Cette situation soulève des questions sur l’impact du Règlement CAFE concernant la réduction des émissions mondiales de CO₂. Ce mécanisme semble principalement entraîner un transfert de capitaux des constructeurs automobiles européens vers une entreprise américaine, sans nécessairement réduire les émissions globales.
La Commission européenne impose la décarbonation par la corruption des ONG écologistes ?
Les initiatives de Frans Timmermans, premier vice-président de la Commission précédente, et d’Ursula von der Leyen, encore présidente, visant à positionner l’UE comme le leader mondial dans la lutte contre le changement climatique, semblent avoir sous-estimé l’impact sur l’industrie automobile européenne. Cette approche, qui met en avant un engagement fort envers la décarbonation au détriment de la préservation d’un secteur industriel historiquement crucial pour l’économie européenne, soulève des préoccupations sociales et économiques importantes.

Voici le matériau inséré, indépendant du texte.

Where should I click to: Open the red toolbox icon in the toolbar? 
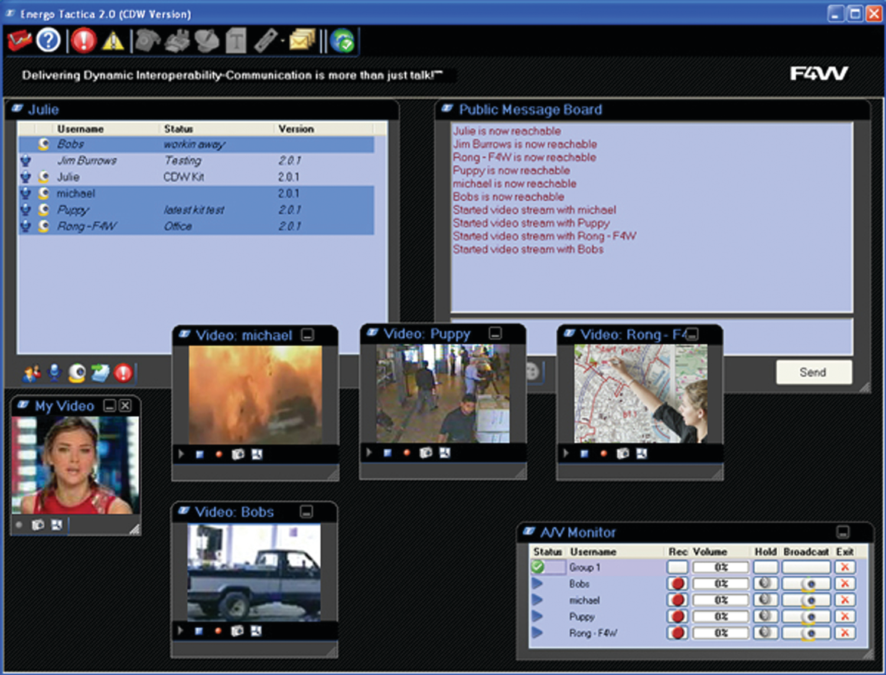19,41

L’entourage du Néerlandais Frans Timmermans, dont le chef de cabinet était le Néerlandais Diederik Samsom — un ancien de Greenpeace — est au cœur du scandale GreenGate dévoilé par le quotidien néerlandais De Telegraaf et confirmé par le commissaire polonais Piotr Serafin. Ils auraient attribué des subventions à des ONG écologistes pour influencer, durant des années, les parlementaires européens afin qu’ils soutiennent des politiques vertes punitives.

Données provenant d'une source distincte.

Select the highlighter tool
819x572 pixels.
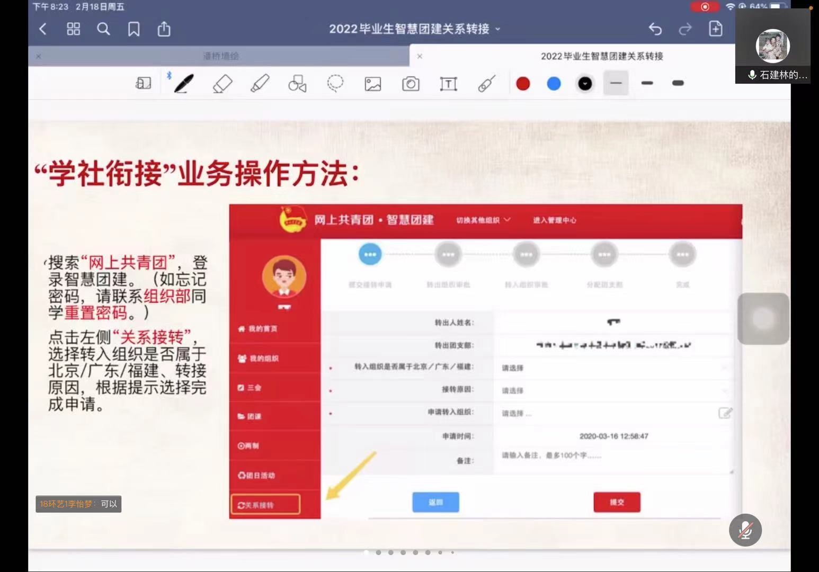point(260,84)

Pendant ce temps-là, les entreprises hors UE investissaient massivement dans la prospection et la production d’hydrocarbures, celles chinoises et coréennes développaient des réacteurs nucléaires compétitifs et les États-Unis produisaient toujours plus de pétrole et de gaz de schiste. Donald Trump arrive au pouvoir lorsque cette amplification de l’intérêt pour les énergies fossiles et l’énergie nucléaire isole l’UE dans son cul-de-sac vert. Trump n’a nullement réalisé une révolution énergétique — elle était en cours. Il a organisé une révolution de la fierté des énergies conventionnelles.

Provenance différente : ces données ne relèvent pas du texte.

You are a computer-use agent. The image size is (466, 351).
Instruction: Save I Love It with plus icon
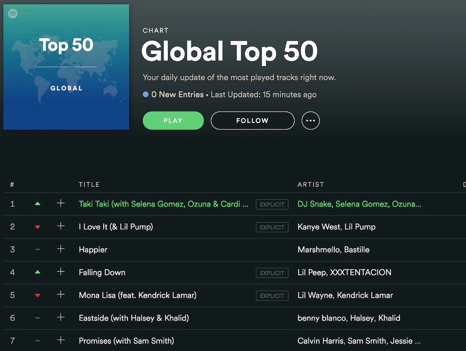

Force est de constater que ces développements récents viennent malheureusement confirmer les analyses présentées dans mon ouvrage « Énergies, mensonge d’État », puisque la destruction organisée de la compétitivité de l’UE s’amplifie. Le retrait de BlackRock, de JPMorgan et des grandes banques américaines des alliances climatiques, conjugué à l’impact dévastateur sur la rentabilité de l’industrie automobile européenne et la « fierté des énergies conventionnelles », illustre l’acharnement contre-productif mené dans la lutte pour la décarbonation. Ces événements mettent en exergue l’urgence de revoir les politiques imposées par Frans Timmermans et ses amis des ONG écologistes, qui caressaient le rêve illusoire d’imposer la décarbonation à l’échelle planétaire.
Le changement de cap du monde de la finance américain, rejoint par le « Drill, baby, drill » de Donald Trump, sera suivi par d’autres pays. Il est urgent d’alerter les Européens sur l’imminence d’une situation potentiellement plus dommageable qui s’annonce de manière abrupte et virulente.